TASK OBJECTIVE:
Please retype every entry, keeping each one exactly as written.

○ ○ ○ ○ ○ ○ ○

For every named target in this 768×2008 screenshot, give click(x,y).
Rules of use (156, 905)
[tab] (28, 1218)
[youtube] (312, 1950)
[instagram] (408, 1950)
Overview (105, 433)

○ ○ ○ ○ ○ ○ ○

COMPLETED TASK:
For every named target in this 768×2008 screenshot, give click(x,y).
Rules of use (156, 905)
[tab] (28, 1218)
[youtube] (312, 1950)
[instagram] (408, 1950)
Overview (105, 433)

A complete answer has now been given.